The differentiated "AI SEO" angle: getting recommended by ChatGPT / AI Overviews, which pull from different sources than Google's blue links.

## When to trigger
- "Is ACME Agency showing up in ChatGPT?", "get this business cited by AI", "AI Overview optimization", "/ai-visibility ACME Agency".
- After `/local-seo-audit` flags an AI-visibility gap, or when a client asks about "ranking in ChatGPT / AI search".

## What it produces
A Google Doc "AI Visibility (GEO) — <Client>" with: current AI-citation status (results of the test queries), a data-source diagnosis (Bing, citations, UGC, schema, E-E-A-T), and a prioritized GEO action plan.

## Step-by-Step

### 1. Parse
First positional = client/business. Flags: `--url`, `--location`, `--queries` (custom test queries), `--dry-run`.

### 2. Gather context
```bash
node ACME Agency/scripts/seo_run.mjs --skill ai-visibility --mode gather --client "<name>" --url "<url>" --location "<city>"
```
Read the CONTEXT (business facts + scraped site for NAP/legitimacy signals).

### 3. Read the method
Read `.claude/context/ai-seo/playbook/03-ai-visibility.md` fully. Internalize: how ChatGPT makes recommendations, ChatGPT-vs-Google data sources (Bing matters), the legitimacy/super-citation signals, the Reddit/UGC tactic, and the E-E-A-T/authorship method.

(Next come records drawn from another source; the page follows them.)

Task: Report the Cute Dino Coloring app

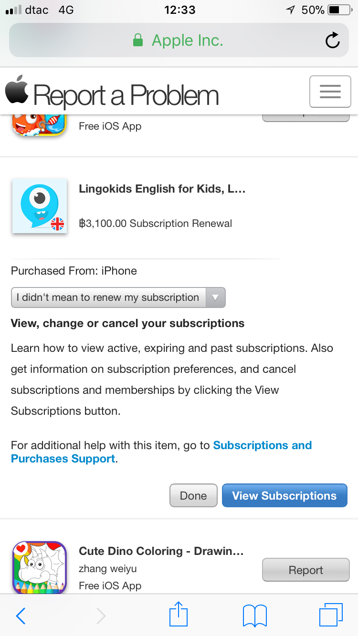Action: [305, 570]
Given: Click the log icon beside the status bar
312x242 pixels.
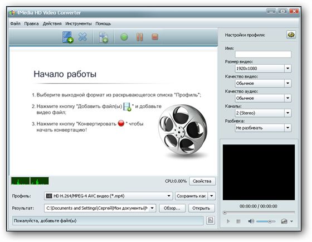Looking at the screenshot, I should click(211, 220).
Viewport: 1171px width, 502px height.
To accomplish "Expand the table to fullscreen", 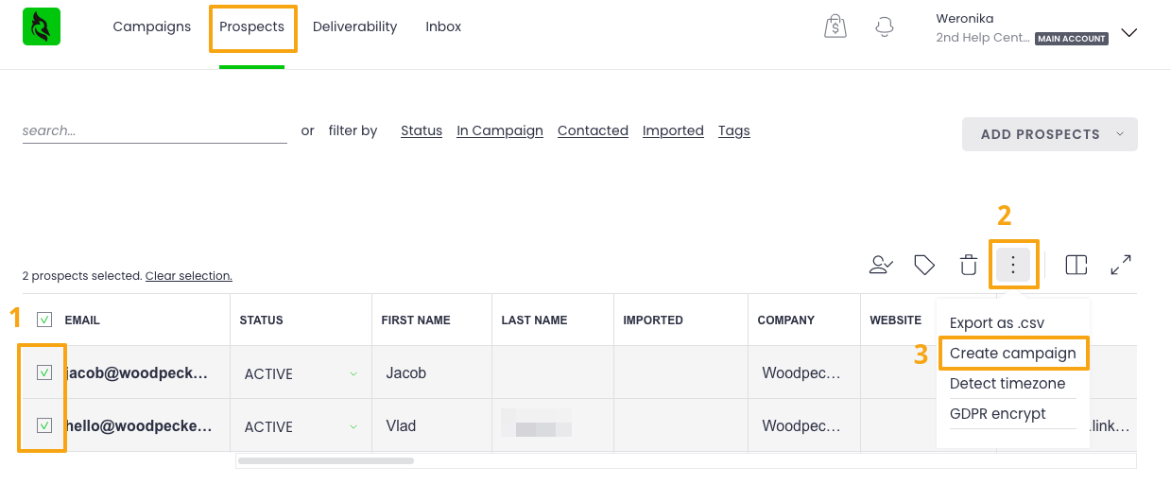I will click(1121, 265).
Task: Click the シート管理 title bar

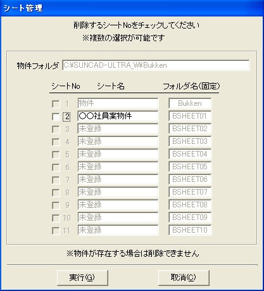Action: (132, 8)
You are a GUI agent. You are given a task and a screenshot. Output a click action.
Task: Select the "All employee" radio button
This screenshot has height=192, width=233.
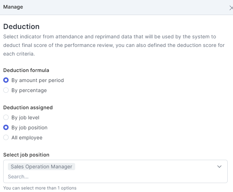pyautogui.click(x=6, y=138)
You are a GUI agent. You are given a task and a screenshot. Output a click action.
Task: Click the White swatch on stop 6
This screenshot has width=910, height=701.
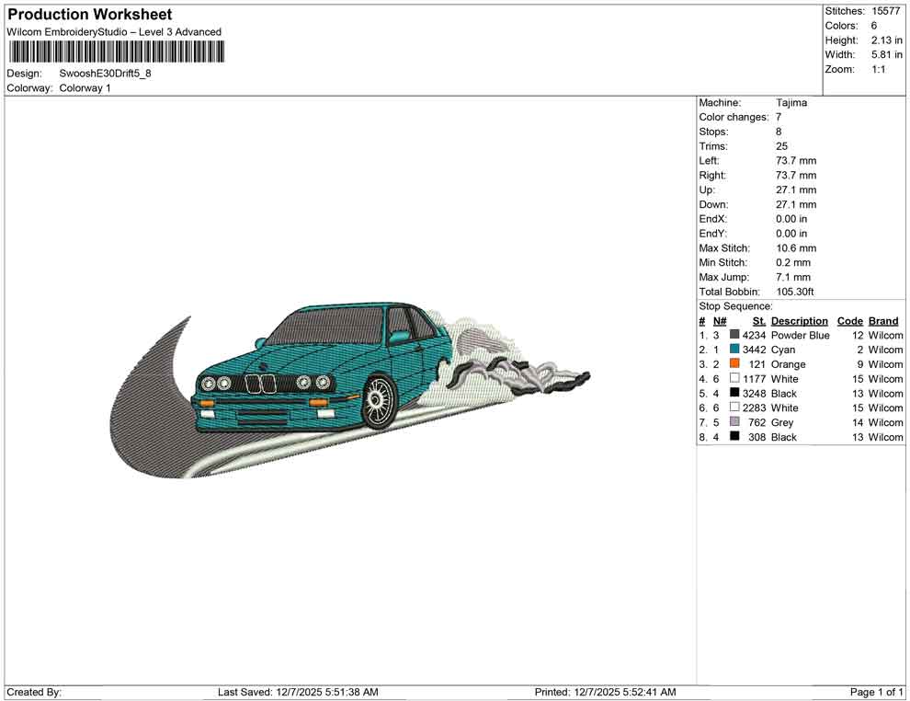click(734, 408)
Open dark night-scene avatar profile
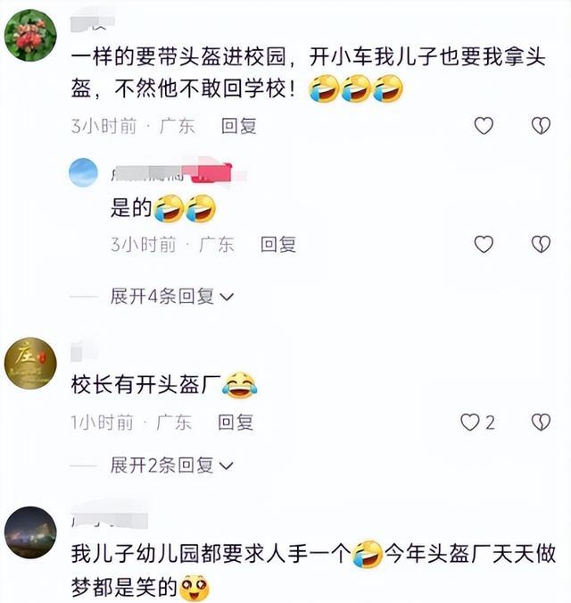 tap(30, 532)
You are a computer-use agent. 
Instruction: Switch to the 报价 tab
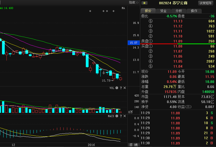(x=148, y=11)
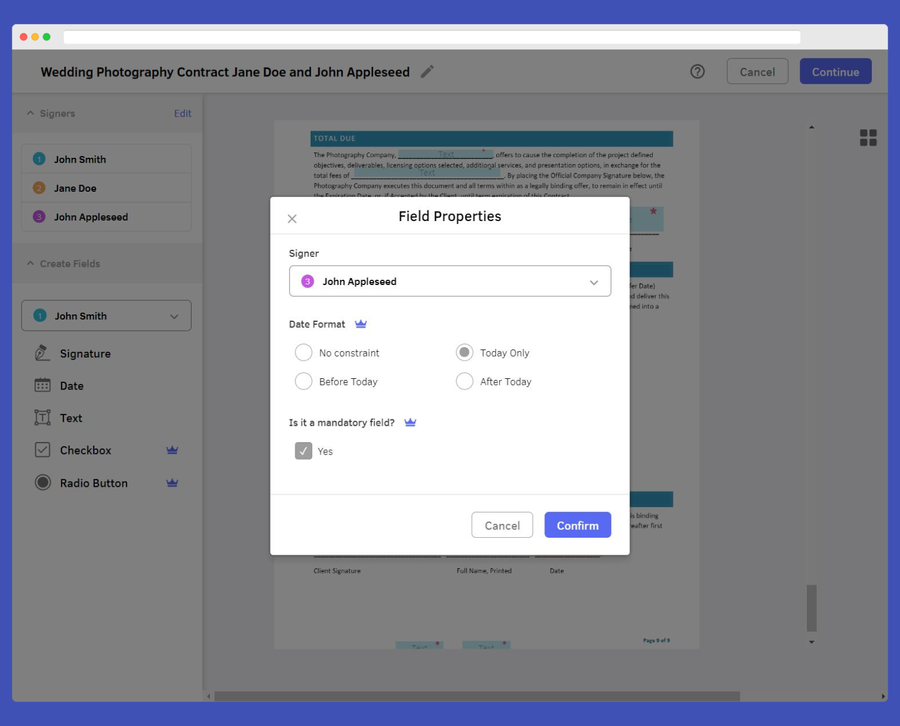Click the crown icon beside Date Format

pyautogui.click(x=361, y=323)
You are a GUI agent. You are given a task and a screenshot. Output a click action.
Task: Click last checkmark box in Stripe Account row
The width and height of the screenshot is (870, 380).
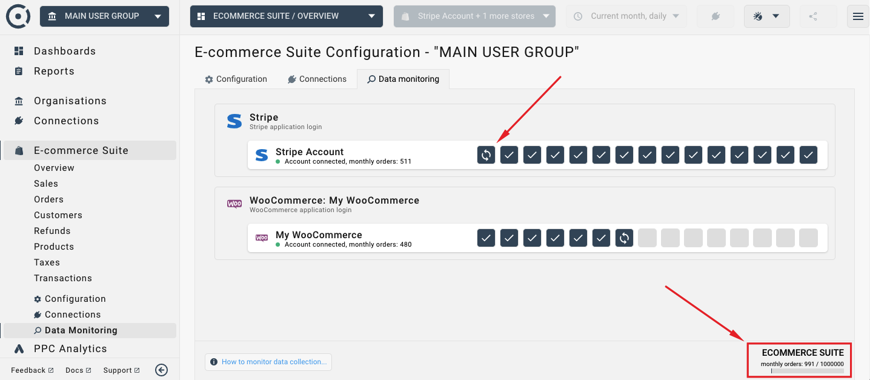[x=808, y=155]
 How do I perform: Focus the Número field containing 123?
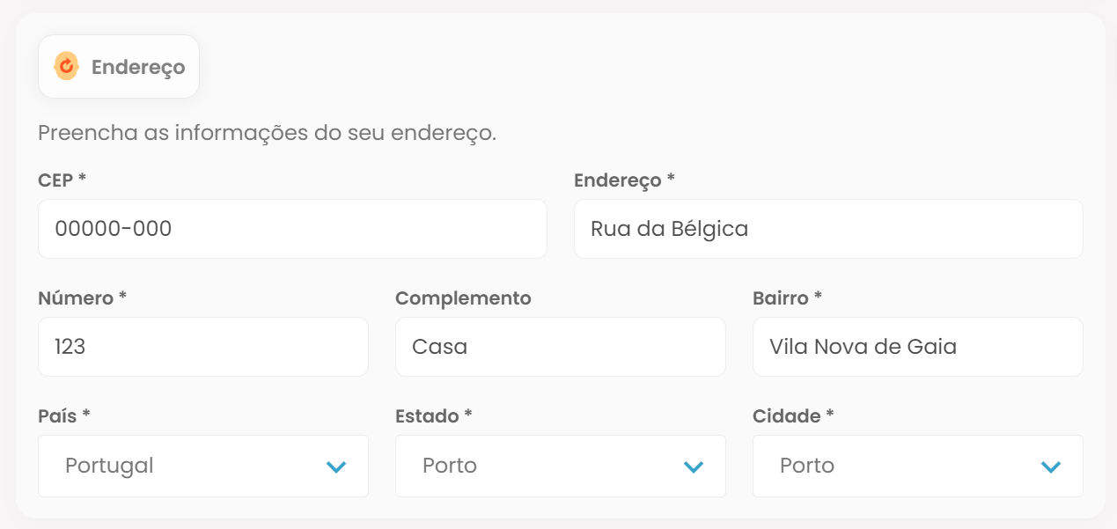[202, 347]
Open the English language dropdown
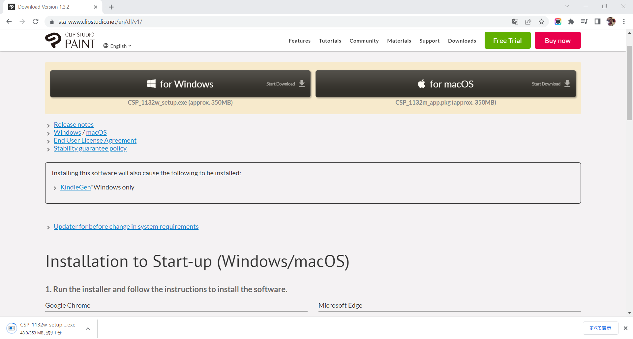633x339 pixels. click(117, 46)
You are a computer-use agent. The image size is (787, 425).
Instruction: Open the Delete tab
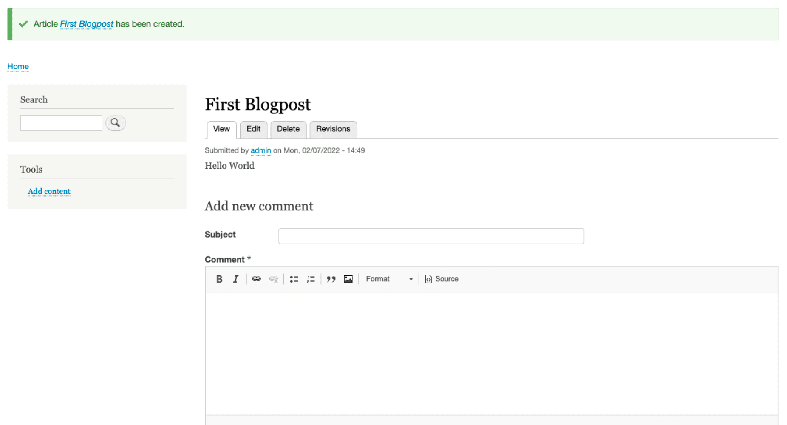click(288, 129)
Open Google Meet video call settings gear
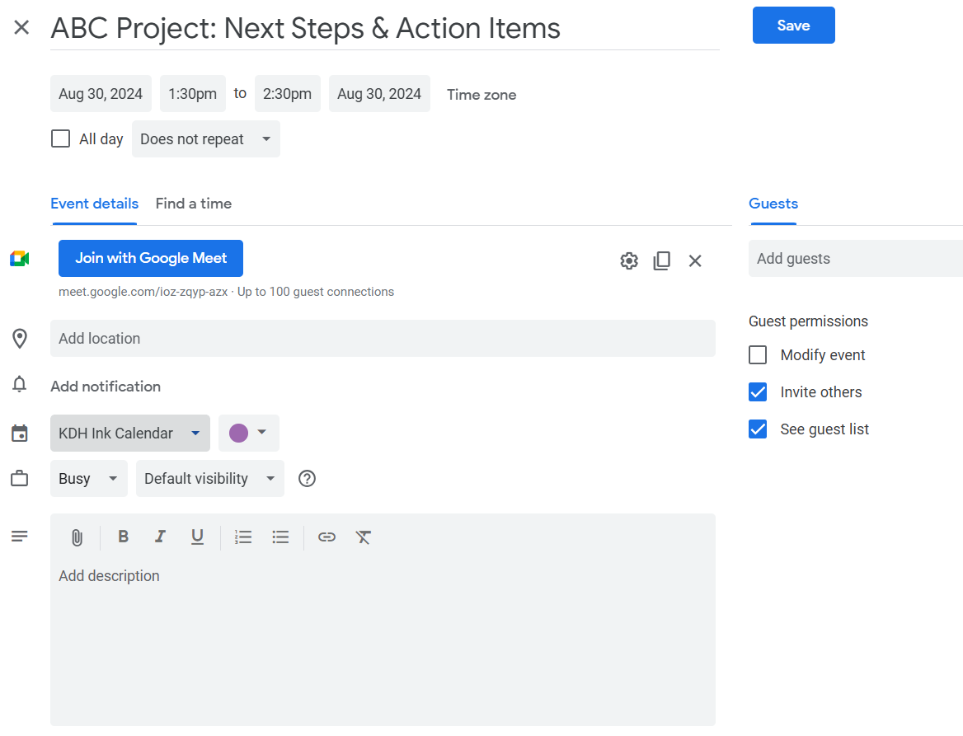 click(629, 261)
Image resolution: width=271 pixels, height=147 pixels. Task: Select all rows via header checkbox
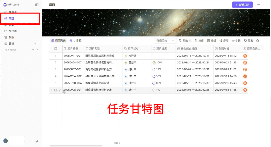coord(56,48)
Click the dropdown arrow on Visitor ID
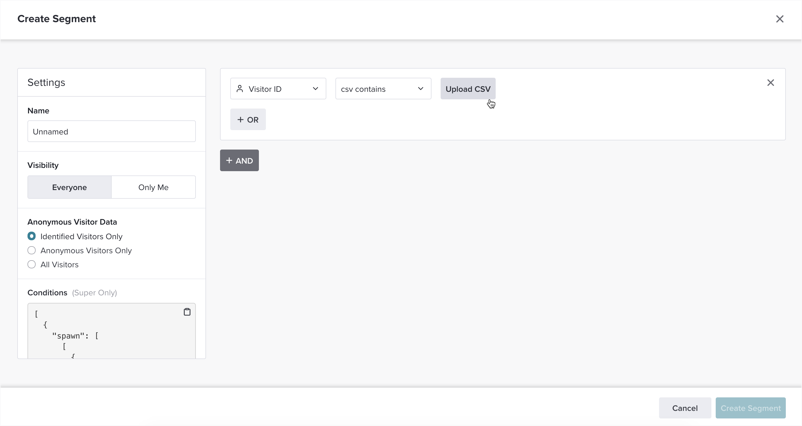 315,89
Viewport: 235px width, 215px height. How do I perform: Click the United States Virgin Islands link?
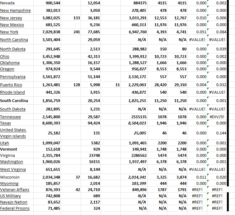tap(13, 133)
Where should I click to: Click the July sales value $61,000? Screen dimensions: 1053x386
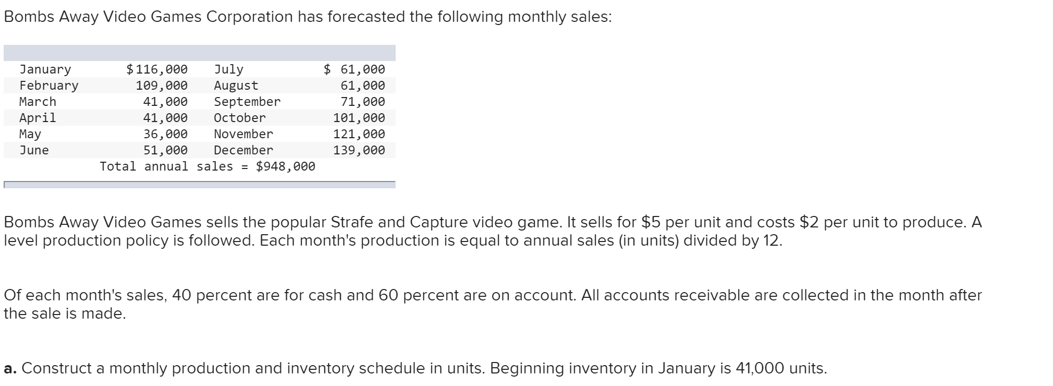[x=354, y=69]
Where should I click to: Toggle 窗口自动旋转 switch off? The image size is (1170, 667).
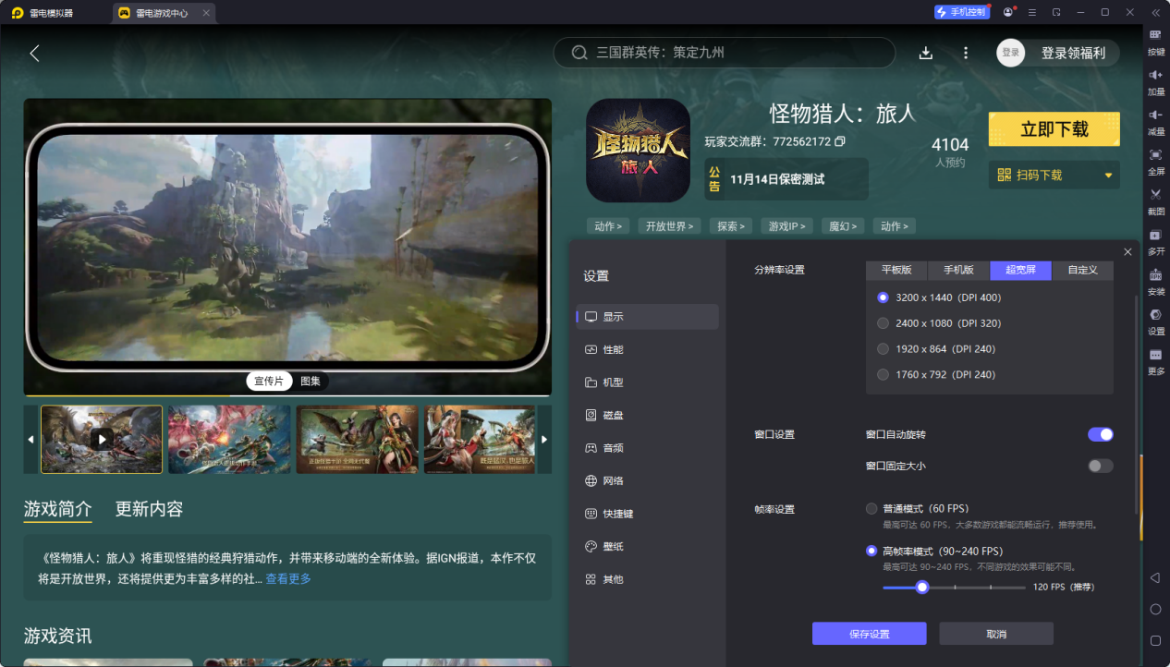click(1100, 434)
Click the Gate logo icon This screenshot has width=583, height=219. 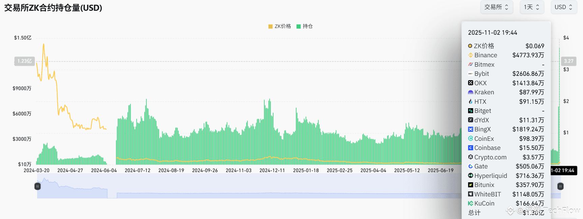tap(470, 166)
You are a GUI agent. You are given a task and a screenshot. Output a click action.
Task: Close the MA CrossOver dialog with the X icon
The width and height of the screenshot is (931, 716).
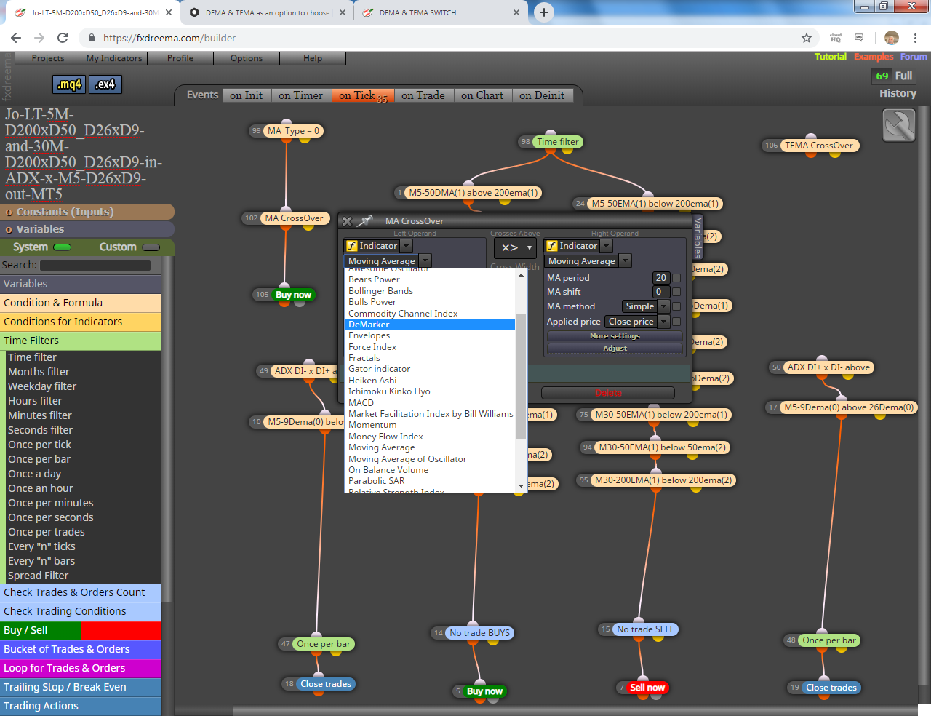[347, 221]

### 4. Run the visibility test
- Build the test queries from the playbook (e.g. "best <service> in <city>", "<service> near me", "who should I hire for <X> in <city>") plus any `--queries`.
- **Actually run them.** Use `WebSearch` (and `WebFetch` on AI-Overview-style SERPs) to see whether the business is named/cited, and which competitors are. If you have a way to query an LLM endpoint, do; otherwise use live web search as the proxy and clearly label it as such. Pull before hypothesizing — don't assert citation status you didn't check.
- Note the business's Bing presence, directory/citation consistency, Reddit/UGC mentions, and on-site legitimacy signals (about page, authorship, schema) from the scrape.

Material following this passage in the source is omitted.